Looks like the bug was in a monkey-patched `window.fetch` https://github.com/Pos...

ricardobeat · on Aug 20, 2024

I was poking around to understand how this was not caught in a test - any ordinary fetch call could have triggered the error, and besides how poor coverage it has for all the ways `fetch` can be used, it seems excessive mocking may have played a part: https://github.com/PostHog/posthog-js/blob/main/src/__tests_...

The whole fetch and XHR functions are mocked and become no-ops, so obviously this won't catch any issues when interacting with the underlying (native or otherwise) libraries. They have Cypress set up so I don't see why you'd want to mock the browser APIs.

sethammons · on Aug 20, 2024

I have seen so many mocked tests where you end up asserting the logic in the mock works; effectively testing 1=1.

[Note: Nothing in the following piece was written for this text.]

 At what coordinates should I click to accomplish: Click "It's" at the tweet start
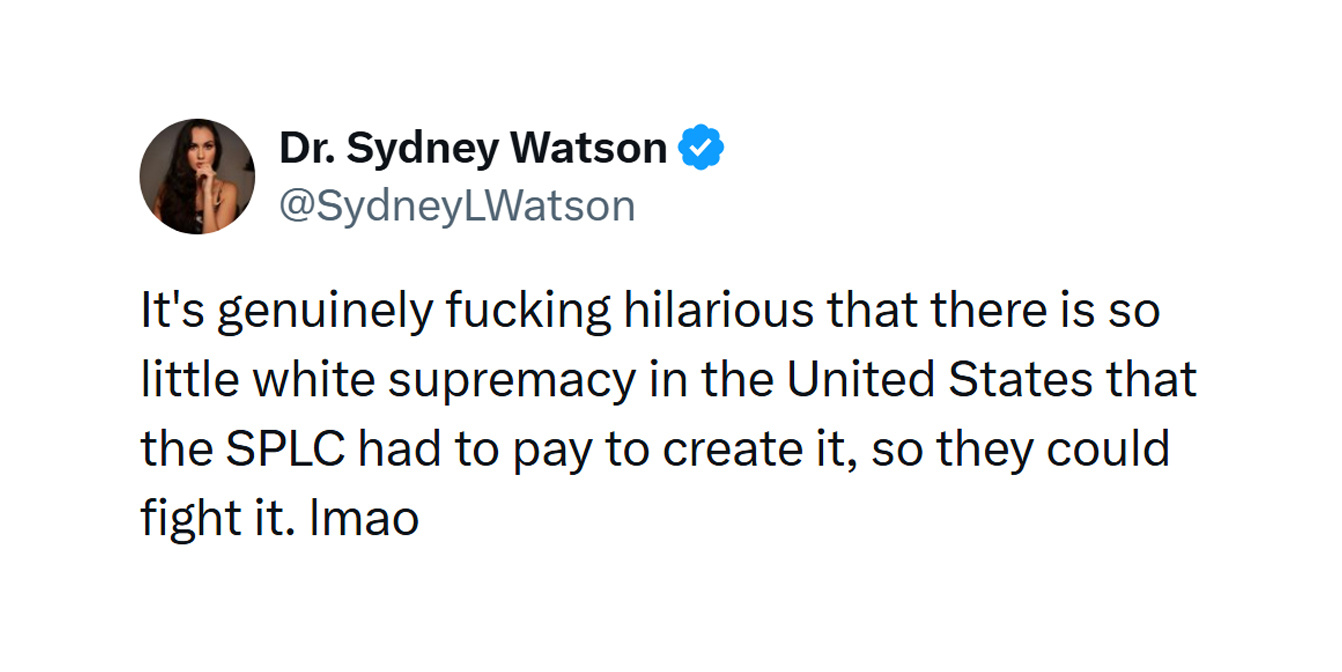[172, 312]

The number of issues that can be prevented with an acceptance level test that has a user log in and do one simple interaction is amazing. Where I can convince the powers that be, PRs to main are gated by a build that runs, among others, that simple kind of AC test. If it was merged to main, you _know_ it will not totally break production.

We had regular outages with our internal emailing system at a small e-commerce shop. I stepped in and added one test that actually sent an email to a known sink that we could verify and had that test run pre-deploy. We went to zero email outages. Tests had the occasional flake that auto-retried. Also, if your acceptance tests are flaky, how do you know your software isn't? Bad excuse to avoid acceptance level testing

pbasista · on Aug 20, 2024

Thank you for pointing this out. I did not read the post in detail but I was wondering how could a monitoring library cause the entire application to go down. At worst, I thought, it should have failed to process the monitoring events, assuming that it was integrated in a reasonable way.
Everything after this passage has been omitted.